[Problem] Reproduce precisely the lines of the listing below, starting with the line that contains "You are a GUI" and stopping after the line that contains "Task: Open the Redis integration"; include nothing else.

[Records shown]

==================================================

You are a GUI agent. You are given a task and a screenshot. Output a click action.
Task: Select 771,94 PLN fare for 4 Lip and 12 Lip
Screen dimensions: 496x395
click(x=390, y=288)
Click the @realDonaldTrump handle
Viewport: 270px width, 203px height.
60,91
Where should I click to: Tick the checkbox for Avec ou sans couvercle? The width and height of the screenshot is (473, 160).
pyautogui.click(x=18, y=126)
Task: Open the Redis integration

==================================================

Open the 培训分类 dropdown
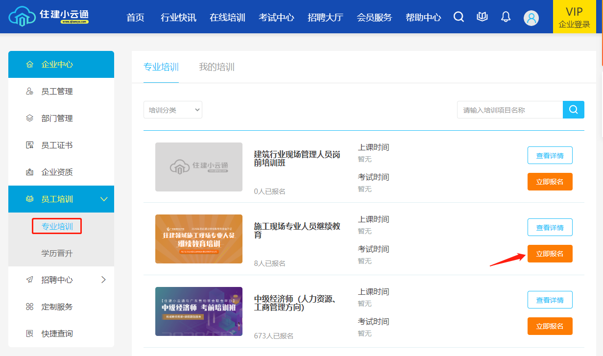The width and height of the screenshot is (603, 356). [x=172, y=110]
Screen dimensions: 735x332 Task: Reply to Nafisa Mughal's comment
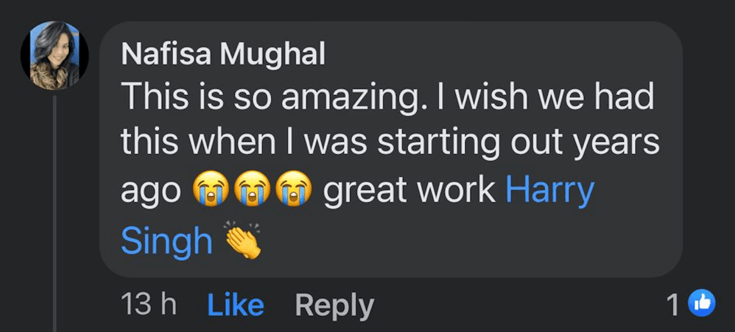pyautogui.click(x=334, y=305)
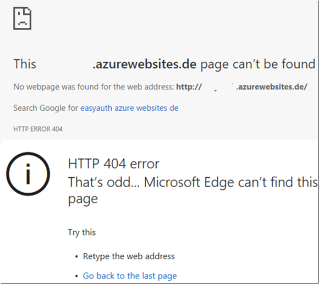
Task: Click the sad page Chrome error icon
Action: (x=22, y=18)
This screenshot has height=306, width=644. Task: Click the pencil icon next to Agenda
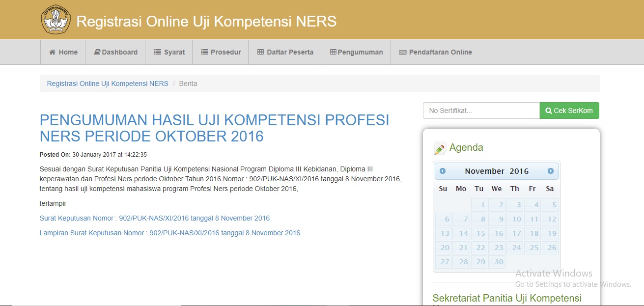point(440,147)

==================================================

[Written answer]
You are a GUI agent. You are given a task and a screenshot. Output a click action.
Task: Select 771,94 PLN fare for 4 Lip and 12 Lip
Screen dimensions: 496x395
click(x=390, y=288)
Click the @realDonaldTrump handle
Viewport: 270px width, 203px height.
60,91
Where should I click to: Tick the checkbox for Avec ou sans couvercle? The width and height of the screenshot is (473, 160).
pyautogui.click(x=18, y=126)
Task: Open the Redis integration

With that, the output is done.